Now, Ashling was a scientist, not an intelligence agent. He didn't know if Gordon would communicate such information back openly to Nordens. Somehow he doubted it. So he called Nordens's number at Pearse and left a message on the machine there, saying only: "The bird has slipped its cage and is planning to migrate. Have details of route and destination. Will advise tomorrow." Gordon and Nordens could then figure out what it meant when they compared notes, and would deduce that Gordon had discovered Pipeline's plans somehow during the period in which he was blacked out following a presumed attack by somebody unknown, but nevertheless had enough presence of mind left to record the information.
Lastly, he bought a pack of razor blades and adhesive from the shop in the lobby, and back in his room carefully opened a seam in the lining of Gordon's briefcase, into which he inserted the two holofilms that he had brought from Pearse. He resealed the seam and satisfied himself that the join was practically invisible. That would be -another item that Gordon wouldn't know he'd be carrying.

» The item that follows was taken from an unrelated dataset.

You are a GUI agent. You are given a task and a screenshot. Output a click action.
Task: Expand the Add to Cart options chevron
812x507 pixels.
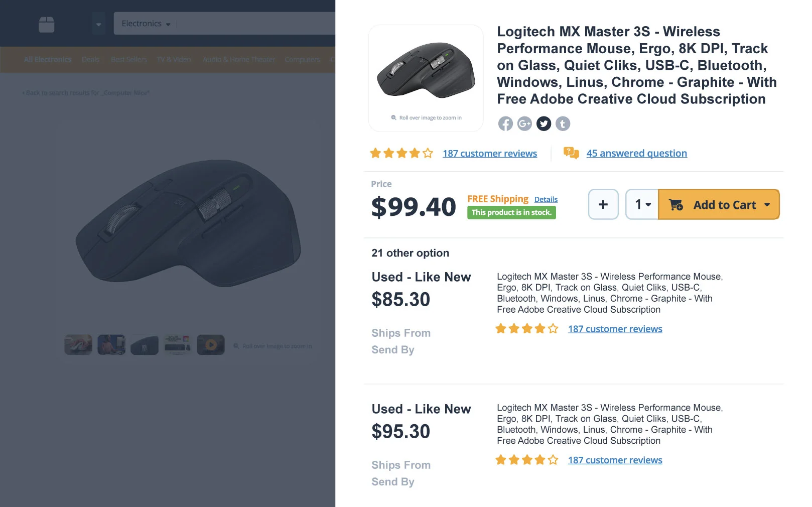[x=767, y=205]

By the time he had completed his preparations, it was afternoon. He went out of the hotel to walk in the fresh air, then returned for an early dinner. Afterward, he went back to his room, feeling tired. He looked around the room, took a long look at himself in the mirror, then showered and retired to bed. If this fantastic scheme went as planned, a lot of things would have happened and he'd have traveled a long way from Atlanta by the time he was next aware of anything. The words echoed through his mind again as he lay back on the bed. If it went as planned . . . But nothing was certain. It had all been done under too much stress. There hadn't been enough time.
He closed his eyes, and slept . . .
. . . and woke up in a cot in a bright, clinical-looking room that could have been in a hospital. He lay for a while, letting his senses reintegrate themselves, and wondering. Could it really be possible?
Out of curiosity, he extricated an arm from the sheets and stretched it out. It felt extraordinarily light.
By the cot was a cart with a pitcher of water on top. He picked the pitcher up and weighed it experimentally in his hand. It too seemed very light. About a sixth of what it ought to have weighed, in fact. He still found it hard to believe, but already an expression of wonder was spreading across his face.
And then a figure who had been watching from the doorway came forward, smiling. He was big in stature, with gray hair, clear, striking features, and rebellious eyebrows. Ashling's face creased with exuberance as he recognized him. "I'm here?" Ashling murmured. "This . . . it's really Luna?"
"Correct," Professor Andre Ulkanov told him. "Yes, my old friend, you are on Luna. Welcome to Copernicus."
Slowly, the message sank in. In spite of it all, somehow he had succeeded. Ashling closed his eyes again, smiling. His mind let go, and he drifted away again, into sleep.